O odalar kömür ocaklarında uygulanamaz, teknik olarak mümkün değil. Başka hiçbir sebebi yok. O odaların sıcaklığı 60 dereceye çıkar kömür ocaklarında. Bir de kömür ocaklarında kömür aldığınız yeri göçürürsünüz, terk edip gidersiniz. Kömür ocaklarında dünyanın bulduğu çözüm; kaç, kurtul! Çünkü orada patlama tehlikesi de var. Ne kadar çabuk kaçarsanız o kadar çabuk kurtulursunuz. Avustralya bu taktiği uyguluyor.
Bunun için tüm madenlerde oksijen üreten maske ve bu maskelerin değişim istasyonlarını getirdik. İşçi yaklaşık 12 dakika kullanabilecekse maskeyi, 12 dakikada da 300 metre gidecekse, 300 metrede bir değişim istasyonu kurulacak. 300 metrede bir maskeyi değiştirmek zorunda, yoksa ölür, bu yeniliği getirdik. Kömürde zaten sığınma odası uygulama şansı yok.

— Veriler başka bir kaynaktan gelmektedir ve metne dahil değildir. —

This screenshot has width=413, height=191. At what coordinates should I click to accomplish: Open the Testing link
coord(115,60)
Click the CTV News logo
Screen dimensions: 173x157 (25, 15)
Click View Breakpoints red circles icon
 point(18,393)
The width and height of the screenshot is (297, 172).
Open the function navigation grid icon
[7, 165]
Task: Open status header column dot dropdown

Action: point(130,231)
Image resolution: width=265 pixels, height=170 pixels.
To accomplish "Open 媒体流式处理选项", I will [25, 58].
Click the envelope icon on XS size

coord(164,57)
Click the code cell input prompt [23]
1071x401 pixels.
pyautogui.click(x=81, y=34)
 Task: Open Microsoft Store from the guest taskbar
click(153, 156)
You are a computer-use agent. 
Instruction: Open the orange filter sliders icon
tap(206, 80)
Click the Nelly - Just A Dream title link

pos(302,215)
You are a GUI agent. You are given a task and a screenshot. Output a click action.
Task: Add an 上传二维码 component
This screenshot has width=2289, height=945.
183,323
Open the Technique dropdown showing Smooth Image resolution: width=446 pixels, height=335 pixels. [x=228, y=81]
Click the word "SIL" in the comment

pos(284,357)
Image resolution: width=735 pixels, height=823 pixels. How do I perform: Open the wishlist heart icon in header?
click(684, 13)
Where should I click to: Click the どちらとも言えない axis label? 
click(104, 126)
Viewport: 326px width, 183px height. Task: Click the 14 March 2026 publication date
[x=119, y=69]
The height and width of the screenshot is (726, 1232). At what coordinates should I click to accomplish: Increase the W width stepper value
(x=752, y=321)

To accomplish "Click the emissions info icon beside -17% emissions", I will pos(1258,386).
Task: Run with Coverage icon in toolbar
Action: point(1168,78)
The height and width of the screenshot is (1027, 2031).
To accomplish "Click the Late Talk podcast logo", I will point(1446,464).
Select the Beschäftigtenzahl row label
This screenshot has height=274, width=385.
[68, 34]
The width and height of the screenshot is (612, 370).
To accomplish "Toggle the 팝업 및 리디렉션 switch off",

Diğer maden ocakları için mevzuata eklenecek mi?
Mevzuatta yazmaya gerek yok. Bizim sıkıntımız kömür. İşveren istiyorsa maskeyi tercih eder, istiyorsa sığınma odası kurabilir. Bu bizim öncelikli konumuz değil. Öncelikli konumuz; ocağı göçürmesinler, yangını çıkarmasınlar, suya bastırmasınlar. Siz su olan havzaya bile bile yaklaşırsanız, isterseniz yaşam odası yapın, çözüm yok, o odaya yetişemezler zaten.
Yine maskeye ihtiyaç var, maskeyi taktıktan sonra zaten niye sığınma odasına kaçsın dışarıya kaçar. Soma’daki olayda diyelim ki sığınma odasına kaçtı insanlar, dört günleri var o odalarda. E dört gün içinde kurtaramadınız adamları, ne olacak? Soma’da cenazelerin tamamının çıkarılması 10 gün sürdü.